━━━ Records to use ━━━

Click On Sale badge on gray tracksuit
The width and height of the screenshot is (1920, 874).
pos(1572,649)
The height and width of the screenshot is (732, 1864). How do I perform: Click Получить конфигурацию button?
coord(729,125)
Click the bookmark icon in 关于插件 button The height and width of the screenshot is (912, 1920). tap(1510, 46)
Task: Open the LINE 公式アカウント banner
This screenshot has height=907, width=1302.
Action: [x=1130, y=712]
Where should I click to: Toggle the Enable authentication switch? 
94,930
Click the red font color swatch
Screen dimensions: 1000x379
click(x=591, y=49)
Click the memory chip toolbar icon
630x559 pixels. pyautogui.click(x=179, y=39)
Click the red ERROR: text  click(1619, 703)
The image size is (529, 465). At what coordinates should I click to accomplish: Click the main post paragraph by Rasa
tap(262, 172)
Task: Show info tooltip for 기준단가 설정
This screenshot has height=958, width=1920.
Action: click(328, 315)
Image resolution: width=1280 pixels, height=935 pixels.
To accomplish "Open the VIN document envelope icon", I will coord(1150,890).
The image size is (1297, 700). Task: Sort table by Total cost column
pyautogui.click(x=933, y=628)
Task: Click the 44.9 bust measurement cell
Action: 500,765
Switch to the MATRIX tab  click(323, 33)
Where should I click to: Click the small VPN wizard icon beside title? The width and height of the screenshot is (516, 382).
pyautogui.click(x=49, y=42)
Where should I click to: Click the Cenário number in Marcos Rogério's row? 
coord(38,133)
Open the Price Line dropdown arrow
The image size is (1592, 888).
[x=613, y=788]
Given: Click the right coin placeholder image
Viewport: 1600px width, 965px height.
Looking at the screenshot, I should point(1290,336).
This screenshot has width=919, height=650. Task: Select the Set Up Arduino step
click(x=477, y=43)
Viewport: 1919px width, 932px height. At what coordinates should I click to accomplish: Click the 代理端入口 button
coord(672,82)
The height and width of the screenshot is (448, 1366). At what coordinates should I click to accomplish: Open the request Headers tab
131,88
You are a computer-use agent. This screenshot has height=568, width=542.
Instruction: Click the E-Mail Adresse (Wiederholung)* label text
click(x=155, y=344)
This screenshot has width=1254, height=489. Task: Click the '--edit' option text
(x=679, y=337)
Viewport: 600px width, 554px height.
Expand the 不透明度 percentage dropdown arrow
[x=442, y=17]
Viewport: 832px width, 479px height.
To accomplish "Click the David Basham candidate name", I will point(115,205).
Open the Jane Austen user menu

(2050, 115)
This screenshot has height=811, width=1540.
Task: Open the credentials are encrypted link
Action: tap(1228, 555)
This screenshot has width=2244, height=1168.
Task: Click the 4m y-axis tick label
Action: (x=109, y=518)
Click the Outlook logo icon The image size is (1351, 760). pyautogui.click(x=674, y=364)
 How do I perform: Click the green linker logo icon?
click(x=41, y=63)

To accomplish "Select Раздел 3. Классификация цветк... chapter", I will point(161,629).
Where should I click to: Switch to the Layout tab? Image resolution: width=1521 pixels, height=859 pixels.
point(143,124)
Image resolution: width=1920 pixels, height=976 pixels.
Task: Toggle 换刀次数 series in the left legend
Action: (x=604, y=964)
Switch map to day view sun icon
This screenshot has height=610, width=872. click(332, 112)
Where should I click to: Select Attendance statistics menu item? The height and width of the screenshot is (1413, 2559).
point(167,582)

━━━

→ **Request**: Return every line of the data above that contains the word "size".

→ **Solved exercise**:
The image size is (529, 465). At what coordinates should I click to accomplish: Click the main post paragraph by Rasa
The image size is (1297, 700). Task: Sort table by Total cost column
The image size is (1592, 888).
Click the Outlook logo icon The image size is (1351, 760). pyautogui.click(x=674, y=364)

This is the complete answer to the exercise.